ドォォォォォォォォォォォォォォォォォォォン!!!!

 

「うおあぁぁぁぁぁぁぁぁぁぁぁぁぁぁぁぁぁぁぁぁぁ!!!!!」

 

クインタス・プライムはプライムのパワーが集まったマトリクスセイバーをその身に受け、スパークを残して消滅した。

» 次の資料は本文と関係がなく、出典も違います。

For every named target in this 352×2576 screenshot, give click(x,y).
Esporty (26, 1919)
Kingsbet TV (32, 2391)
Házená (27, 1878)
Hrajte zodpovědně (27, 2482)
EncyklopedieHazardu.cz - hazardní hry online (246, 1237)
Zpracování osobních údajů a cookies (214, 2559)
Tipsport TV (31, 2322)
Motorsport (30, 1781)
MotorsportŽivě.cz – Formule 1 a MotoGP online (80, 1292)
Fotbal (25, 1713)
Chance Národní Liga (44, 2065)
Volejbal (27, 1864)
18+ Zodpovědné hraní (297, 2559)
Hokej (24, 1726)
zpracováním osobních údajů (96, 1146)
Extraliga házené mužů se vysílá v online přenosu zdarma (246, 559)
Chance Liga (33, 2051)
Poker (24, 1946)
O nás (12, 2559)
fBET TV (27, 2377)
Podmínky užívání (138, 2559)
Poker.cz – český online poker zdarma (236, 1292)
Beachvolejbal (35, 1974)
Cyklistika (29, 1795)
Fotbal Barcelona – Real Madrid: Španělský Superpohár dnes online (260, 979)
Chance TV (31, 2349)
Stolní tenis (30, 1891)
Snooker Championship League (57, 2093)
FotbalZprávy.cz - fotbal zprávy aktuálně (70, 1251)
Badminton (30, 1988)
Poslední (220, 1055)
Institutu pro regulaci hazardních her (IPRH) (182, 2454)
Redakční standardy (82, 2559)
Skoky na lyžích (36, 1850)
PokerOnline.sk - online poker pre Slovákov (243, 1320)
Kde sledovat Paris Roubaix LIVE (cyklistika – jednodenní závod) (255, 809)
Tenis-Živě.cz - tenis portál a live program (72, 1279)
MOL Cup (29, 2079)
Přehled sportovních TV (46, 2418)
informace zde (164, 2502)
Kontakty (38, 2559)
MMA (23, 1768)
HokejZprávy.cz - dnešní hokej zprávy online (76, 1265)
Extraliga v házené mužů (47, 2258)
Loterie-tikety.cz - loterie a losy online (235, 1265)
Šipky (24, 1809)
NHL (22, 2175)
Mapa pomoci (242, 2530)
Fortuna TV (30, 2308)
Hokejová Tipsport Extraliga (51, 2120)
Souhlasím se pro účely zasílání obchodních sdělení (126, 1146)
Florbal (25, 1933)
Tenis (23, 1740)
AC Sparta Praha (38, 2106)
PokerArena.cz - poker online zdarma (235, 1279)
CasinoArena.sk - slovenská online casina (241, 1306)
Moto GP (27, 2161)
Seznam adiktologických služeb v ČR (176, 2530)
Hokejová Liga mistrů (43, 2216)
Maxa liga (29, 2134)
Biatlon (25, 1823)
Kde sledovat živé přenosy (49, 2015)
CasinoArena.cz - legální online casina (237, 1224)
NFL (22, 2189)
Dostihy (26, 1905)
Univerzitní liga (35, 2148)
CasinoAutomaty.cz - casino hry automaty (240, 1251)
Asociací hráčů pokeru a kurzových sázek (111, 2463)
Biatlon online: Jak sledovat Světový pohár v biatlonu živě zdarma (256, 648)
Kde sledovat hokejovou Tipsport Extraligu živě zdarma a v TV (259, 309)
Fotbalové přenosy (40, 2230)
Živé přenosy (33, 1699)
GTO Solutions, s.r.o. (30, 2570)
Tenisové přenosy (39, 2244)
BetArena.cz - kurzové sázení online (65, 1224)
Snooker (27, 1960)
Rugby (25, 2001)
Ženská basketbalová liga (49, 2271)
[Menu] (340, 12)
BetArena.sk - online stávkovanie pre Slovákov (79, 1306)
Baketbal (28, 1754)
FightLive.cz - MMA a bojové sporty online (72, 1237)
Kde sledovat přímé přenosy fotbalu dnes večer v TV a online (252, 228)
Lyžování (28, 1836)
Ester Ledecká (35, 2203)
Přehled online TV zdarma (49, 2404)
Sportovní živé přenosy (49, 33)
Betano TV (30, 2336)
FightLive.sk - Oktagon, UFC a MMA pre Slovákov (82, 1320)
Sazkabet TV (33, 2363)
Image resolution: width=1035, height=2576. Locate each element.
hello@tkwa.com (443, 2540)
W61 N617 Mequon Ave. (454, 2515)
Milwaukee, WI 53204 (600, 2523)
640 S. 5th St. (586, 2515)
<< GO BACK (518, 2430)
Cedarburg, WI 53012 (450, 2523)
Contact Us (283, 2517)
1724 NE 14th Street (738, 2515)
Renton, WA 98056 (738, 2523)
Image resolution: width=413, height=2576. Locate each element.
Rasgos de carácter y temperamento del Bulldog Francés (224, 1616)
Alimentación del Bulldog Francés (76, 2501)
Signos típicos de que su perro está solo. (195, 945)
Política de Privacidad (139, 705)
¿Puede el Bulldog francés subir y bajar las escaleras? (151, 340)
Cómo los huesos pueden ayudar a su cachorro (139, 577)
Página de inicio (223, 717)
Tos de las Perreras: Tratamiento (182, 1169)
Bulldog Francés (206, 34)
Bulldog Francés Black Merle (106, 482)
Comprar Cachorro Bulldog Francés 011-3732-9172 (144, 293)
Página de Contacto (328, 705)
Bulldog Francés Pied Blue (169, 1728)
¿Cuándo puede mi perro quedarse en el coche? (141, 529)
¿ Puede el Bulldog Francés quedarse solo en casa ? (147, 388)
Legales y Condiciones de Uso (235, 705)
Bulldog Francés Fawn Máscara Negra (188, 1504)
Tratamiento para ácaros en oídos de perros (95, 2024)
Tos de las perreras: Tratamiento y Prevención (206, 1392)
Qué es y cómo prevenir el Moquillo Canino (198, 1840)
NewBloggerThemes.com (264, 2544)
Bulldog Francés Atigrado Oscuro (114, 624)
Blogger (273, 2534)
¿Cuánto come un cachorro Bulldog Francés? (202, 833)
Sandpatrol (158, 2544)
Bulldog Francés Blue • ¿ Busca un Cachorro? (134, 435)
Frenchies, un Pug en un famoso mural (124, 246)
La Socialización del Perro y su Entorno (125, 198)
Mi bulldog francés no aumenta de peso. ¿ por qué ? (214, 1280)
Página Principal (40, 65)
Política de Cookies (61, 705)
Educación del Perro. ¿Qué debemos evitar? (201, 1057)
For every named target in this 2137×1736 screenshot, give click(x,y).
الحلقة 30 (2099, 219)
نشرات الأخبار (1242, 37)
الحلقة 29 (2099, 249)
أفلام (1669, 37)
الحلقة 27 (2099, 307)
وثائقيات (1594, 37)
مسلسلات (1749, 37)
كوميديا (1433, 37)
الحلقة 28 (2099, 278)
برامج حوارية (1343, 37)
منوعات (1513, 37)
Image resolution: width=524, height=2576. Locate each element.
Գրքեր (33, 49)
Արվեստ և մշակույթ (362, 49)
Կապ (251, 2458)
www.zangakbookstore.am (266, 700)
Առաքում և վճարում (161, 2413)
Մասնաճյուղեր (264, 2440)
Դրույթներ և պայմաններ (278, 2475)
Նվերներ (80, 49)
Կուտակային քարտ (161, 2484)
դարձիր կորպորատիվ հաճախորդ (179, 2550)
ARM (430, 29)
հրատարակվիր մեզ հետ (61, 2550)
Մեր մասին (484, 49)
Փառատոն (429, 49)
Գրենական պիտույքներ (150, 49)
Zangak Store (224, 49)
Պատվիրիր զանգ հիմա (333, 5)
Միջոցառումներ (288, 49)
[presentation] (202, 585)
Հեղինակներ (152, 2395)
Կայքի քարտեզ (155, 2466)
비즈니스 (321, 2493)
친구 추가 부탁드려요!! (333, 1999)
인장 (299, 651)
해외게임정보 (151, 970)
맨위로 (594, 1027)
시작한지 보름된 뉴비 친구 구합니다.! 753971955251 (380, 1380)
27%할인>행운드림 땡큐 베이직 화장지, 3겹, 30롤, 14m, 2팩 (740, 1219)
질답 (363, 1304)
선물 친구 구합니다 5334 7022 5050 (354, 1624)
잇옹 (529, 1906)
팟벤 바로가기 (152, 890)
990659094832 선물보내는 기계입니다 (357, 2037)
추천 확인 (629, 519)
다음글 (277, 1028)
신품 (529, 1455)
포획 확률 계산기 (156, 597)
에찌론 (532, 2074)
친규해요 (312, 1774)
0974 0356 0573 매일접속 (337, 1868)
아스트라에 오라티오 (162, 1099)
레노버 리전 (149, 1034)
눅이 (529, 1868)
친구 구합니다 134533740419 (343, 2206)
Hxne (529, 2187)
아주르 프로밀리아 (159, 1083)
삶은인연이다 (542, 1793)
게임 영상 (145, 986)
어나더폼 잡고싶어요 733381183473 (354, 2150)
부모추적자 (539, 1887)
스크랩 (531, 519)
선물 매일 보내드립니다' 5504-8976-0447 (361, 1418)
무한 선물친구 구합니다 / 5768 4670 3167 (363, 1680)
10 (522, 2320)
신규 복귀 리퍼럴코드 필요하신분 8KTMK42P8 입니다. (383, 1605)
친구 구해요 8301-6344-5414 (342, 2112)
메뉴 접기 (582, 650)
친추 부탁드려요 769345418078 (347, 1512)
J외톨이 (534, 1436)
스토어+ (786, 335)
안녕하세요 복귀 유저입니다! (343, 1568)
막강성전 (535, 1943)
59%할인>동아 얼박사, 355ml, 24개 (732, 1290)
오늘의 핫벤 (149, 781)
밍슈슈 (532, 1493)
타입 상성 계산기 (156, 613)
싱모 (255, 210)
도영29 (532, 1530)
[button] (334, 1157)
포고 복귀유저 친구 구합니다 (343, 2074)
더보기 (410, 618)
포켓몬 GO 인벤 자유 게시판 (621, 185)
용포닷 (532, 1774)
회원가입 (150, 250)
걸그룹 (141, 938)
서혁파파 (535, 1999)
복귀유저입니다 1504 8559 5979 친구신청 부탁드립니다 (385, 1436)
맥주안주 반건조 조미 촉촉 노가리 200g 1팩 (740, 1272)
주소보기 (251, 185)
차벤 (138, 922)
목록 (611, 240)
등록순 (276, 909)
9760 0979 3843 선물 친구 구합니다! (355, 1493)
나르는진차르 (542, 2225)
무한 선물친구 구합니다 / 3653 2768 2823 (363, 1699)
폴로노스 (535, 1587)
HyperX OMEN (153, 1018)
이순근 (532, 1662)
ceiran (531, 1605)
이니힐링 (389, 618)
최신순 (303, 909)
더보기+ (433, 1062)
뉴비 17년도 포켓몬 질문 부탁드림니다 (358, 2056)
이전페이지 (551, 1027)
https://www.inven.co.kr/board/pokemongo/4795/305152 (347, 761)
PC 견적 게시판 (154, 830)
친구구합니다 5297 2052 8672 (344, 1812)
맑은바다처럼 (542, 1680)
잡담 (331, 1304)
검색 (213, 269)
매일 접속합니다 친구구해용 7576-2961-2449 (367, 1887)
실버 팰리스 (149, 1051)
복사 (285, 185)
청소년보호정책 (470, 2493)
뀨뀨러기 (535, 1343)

さらにベクターシグマをアマルガモスが掌握し、トランスフォーマーたちの洗脳も解けるのであった。

 

 

 

 

 

サイバトロン星(プライマス)は静かにその様子を見守っていた。




13人のプライムの内訳
※()内は容姿

生存
アルファトライオン(プライム)
クインタス・プライム(実写版クインテッサ星人)
ベクター・プライム(ギャラクシーフォース)
アルケミスト・プライム(サイバーバース)
リージ・マキシモ(IDW)

死亡
※マトリクスを封印した6人
プライマ・プライム(ONE)
ゼータ・プライム(ONE)
アマルガモス・プライム(ONE)
ネクサス・プライム(ONE)
マイクロナス・プライム(ONE)
オニキス・プライム(ONE)

※その他
メガトロナス・プライム(実写版ザ・フォールン)
ソラス・プライム(ONE)

死んでるほうはいいけど、まだ生きてるほうはデザインにバリエーションが欲しいので、別作品の姿にしました。